From the line with "Disable 暂停时展示识别标签 switch" through the line with "You are a computer-use agent. This", repeat the entries verbatim, both end lines included, and add nothing.

Start of Source records

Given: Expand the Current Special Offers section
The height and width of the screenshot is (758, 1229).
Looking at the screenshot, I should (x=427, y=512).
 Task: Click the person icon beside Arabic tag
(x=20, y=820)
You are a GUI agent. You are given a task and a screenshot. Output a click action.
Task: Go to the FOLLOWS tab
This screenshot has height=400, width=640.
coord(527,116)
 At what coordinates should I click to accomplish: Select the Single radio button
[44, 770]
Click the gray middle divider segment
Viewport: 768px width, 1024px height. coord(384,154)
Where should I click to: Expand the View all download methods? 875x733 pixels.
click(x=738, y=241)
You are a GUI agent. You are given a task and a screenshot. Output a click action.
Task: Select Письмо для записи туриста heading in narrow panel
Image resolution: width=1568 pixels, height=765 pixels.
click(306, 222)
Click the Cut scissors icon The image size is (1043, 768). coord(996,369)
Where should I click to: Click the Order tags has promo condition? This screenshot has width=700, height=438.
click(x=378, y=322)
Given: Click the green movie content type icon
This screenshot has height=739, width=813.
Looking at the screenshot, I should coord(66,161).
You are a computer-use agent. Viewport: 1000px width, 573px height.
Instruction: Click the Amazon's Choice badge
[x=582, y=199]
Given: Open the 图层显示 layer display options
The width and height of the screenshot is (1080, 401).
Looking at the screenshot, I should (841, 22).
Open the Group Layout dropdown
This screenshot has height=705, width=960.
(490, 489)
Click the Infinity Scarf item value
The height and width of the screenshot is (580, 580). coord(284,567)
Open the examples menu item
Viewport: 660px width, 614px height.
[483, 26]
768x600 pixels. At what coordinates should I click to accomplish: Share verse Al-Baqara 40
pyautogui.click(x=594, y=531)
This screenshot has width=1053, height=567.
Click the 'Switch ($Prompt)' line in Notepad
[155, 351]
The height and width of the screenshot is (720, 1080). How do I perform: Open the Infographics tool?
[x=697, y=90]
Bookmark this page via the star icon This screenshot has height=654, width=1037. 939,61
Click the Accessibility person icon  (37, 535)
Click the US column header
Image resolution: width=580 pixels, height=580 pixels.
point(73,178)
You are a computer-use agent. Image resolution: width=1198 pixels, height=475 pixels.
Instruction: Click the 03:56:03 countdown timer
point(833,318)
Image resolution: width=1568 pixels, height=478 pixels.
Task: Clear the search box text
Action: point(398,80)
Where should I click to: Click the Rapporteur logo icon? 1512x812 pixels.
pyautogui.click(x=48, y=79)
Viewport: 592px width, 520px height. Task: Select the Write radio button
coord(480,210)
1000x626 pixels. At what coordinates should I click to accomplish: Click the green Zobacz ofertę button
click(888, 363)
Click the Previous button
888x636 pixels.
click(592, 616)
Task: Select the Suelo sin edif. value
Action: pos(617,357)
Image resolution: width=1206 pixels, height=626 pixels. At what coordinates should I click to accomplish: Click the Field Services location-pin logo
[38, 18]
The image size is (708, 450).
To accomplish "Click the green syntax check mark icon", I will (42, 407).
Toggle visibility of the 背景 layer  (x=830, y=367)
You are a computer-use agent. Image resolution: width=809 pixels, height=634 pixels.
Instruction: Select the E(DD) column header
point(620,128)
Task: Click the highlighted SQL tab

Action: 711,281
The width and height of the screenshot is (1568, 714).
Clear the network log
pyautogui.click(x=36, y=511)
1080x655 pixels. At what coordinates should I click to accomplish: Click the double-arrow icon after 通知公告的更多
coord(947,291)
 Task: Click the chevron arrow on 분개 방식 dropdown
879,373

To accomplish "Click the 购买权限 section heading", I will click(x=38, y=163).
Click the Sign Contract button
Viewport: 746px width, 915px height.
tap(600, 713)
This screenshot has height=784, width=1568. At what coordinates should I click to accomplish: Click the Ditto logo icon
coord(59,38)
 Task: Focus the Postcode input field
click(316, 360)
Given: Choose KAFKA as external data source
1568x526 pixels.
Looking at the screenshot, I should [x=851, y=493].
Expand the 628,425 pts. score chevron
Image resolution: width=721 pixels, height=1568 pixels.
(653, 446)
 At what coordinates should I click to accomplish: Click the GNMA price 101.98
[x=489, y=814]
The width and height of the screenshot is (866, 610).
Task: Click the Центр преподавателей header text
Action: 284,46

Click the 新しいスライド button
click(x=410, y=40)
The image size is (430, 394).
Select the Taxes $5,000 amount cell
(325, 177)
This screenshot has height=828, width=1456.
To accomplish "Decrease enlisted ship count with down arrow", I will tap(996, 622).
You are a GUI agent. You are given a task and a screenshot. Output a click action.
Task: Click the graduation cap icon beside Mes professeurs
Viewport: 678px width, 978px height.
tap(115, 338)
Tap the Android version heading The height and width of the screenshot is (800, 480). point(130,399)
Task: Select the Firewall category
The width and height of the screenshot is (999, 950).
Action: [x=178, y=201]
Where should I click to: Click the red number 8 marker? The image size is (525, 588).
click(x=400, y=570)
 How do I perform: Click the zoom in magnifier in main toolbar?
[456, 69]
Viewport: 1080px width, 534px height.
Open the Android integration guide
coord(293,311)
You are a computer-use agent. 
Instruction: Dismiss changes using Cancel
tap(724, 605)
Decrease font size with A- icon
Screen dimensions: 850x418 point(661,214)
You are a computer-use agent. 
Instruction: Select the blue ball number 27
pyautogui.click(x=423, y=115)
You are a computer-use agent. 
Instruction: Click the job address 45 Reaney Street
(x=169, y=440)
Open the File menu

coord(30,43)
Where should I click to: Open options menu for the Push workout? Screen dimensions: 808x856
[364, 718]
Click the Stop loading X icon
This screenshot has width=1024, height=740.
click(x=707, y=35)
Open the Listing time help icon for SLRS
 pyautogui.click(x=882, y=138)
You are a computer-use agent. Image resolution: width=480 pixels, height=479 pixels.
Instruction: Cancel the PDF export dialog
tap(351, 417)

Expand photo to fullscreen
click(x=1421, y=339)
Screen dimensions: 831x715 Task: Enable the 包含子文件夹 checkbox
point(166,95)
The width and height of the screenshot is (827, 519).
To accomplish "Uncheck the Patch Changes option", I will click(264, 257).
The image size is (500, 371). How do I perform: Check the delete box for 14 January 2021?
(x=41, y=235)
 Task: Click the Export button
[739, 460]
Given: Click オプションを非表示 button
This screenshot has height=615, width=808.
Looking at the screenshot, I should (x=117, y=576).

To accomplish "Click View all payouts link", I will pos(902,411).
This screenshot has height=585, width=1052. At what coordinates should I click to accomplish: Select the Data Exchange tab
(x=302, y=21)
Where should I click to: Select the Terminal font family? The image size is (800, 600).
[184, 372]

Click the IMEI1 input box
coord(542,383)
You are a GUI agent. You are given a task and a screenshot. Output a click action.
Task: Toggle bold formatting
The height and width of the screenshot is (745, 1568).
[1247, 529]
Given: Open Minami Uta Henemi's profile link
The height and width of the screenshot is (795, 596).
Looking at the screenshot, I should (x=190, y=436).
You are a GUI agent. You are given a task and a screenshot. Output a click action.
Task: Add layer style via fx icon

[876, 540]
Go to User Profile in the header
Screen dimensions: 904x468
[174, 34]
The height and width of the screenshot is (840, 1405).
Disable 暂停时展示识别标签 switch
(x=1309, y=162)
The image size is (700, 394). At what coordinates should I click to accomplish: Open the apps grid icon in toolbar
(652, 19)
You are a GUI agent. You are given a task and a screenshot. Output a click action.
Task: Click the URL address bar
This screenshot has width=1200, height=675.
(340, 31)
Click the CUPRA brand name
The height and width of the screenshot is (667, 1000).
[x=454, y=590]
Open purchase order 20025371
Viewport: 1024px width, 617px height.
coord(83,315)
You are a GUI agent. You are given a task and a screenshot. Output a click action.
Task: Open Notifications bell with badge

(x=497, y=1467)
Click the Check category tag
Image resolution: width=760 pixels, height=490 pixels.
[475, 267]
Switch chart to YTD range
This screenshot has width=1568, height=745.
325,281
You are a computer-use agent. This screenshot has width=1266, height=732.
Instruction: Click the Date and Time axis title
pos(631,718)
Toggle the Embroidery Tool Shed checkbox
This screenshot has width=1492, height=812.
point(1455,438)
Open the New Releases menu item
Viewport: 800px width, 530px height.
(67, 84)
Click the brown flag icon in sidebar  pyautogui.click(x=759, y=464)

End of Source records

- [Answer]
Disable 暂停时展示识别标签 switch
(x=1309, y=162)
The image size is (700, 394). At what coordinates should I click to accomplish: Open the apps grid icon in toolbar
(652, 19)
You are a GUI agent. You are given a task and a screenshot. Output a click action.
Task: Click the URL address bar
This screenshot has width=1200, height=675.
(340, 31)
Click the CUPRA brand name
The height and width of the screenshot is (667, 1000).
[x=454, y=590]
Open purchase order 20025371
Viewport: 1024px width, 617px height.
coord(83,315)
You are a GUI agent. You are given a task and a screenshot. Output a click action.
Task: Open Notifications bell with badge

(x=497, y=1467)
Click the Check category tag
Image resolution: width=760 pixels, height=490 pixels.
[475, 267]
Switch chart to YTD range
This screenshot has width=1568, height=745.
325,281
You are a computer-use agent. This screenshot has width=1266, height=732.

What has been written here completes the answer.